** Start of Passage given **

Thus, a DMARC URI is a URI within which any commas or exclamation
points are percent-encoded per [URI], followed by an OPTIONAL
exclamation point and a maximum-size specification, and, if there are
additional reporting URIs in the list, a comma and the next URI.
For example, the URI "mailto:[email protected]!50m" would request
that a report be sent via email to "[email protected]" so long as
the report payload does not exceed 50 megabytes.
A formal definition is provided in Section 6.4.
6.3. General Record Format
DMARC records follow the extensible "tag-value" syntax for DNS-based
key records defined in DKIM [DKIM].
Section 11 creates a registry for known DMARC tags and registers the
initial set defined in this document. Only tags defined in this
document or in later extensions, and thus added to that registry, are
to be processed; unknown tags MUST be ignored.

** End of Passage given **
** Start of Dataset entries **

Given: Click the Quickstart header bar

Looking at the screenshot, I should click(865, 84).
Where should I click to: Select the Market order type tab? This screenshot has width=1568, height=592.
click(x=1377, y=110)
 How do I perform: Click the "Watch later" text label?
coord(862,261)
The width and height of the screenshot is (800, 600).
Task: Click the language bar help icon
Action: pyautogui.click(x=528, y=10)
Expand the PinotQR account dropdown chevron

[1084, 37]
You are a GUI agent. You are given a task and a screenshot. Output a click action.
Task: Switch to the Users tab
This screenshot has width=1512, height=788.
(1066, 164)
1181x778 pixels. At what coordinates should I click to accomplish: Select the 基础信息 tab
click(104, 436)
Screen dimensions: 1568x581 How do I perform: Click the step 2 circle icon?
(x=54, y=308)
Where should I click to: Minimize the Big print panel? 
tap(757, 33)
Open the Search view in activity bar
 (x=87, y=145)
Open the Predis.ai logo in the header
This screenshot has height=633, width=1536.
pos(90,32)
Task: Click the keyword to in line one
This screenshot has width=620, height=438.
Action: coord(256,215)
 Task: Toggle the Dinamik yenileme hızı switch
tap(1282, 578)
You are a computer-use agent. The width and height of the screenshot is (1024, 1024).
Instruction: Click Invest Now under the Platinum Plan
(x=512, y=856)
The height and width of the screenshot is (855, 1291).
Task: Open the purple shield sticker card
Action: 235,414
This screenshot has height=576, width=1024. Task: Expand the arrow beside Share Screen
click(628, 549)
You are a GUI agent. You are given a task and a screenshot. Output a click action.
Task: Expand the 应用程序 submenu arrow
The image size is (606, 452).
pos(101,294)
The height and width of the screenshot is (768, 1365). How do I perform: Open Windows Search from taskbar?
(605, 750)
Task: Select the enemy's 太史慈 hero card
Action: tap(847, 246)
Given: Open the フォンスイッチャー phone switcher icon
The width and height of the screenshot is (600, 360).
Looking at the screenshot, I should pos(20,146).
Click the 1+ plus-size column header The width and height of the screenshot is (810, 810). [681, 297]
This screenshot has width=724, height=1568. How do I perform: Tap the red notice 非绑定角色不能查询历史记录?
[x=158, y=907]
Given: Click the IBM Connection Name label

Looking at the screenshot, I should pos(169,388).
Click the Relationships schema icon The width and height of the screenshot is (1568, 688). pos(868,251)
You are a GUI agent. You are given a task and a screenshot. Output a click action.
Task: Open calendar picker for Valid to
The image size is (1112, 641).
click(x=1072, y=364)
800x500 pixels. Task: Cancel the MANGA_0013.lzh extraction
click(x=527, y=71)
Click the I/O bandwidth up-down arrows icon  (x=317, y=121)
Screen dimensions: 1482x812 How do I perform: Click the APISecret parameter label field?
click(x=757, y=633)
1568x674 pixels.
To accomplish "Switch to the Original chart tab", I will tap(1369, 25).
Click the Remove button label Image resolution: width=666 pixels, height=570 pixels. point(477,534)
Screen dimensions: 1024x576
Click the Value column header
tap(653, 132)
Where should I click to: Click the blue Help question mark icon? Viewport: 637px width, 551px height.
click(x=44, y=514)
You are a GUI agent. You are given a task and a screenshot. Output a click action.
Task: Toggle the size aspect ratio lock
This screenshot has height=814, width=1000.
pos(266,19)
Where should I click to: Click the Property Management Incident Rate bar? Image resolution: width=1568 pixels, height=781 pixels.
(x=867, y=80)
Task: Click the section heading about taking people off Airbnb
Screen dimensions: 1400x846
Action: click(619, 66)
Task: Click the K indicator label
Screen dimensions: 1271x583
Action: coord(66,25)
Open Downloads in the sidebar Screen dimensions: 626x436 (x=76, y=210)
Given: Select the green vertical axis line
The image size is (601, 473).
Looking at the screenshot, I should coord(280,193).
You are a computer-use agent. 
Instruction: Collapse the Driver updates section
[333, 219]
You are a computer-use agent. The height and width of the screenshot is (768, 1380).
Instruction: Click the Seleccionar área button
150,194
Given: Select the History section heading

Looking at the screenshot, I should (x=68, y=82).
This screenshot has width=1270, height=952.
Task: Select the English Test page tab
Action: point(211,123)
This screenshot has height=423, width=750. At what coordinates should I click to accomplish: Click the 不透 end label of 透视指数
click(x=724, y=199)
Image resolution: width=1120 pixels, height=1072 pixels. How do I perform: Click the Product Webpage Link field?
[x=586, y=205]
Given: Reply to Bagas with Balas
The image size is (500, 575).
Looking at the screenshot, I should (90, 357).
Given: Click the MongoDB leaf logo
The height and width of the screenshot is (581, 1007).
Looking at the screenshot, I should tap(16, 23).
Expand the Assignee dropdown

** End of Dataset entries **

▶ **Objectives**:
1. In the DMARC passage, what must happen to unknown tags?
2. Reproduce word for word the part of the DMARC passage between "Thus, a DMARC" and "in Section 6.4.", inclusive.

▶ **Task solutions**:
1. Unknown tags must be ignored.

2.
Thus, a DMARC URI is a URI within which any commas or exclamation
points are percent-encoded per [URI], followed by an OPTIONAL
exclamation point and a maximum-size specification, and, if there are
additional reporting URIs in the list, a comma and the next URI.
For example, the URI "mailto:[email protected]!50m" would request
that a report be sent via email to "[email protected]" so long as
the report payload does not exceed 50 megabytes.
A formal definition is provided in Section 6.4.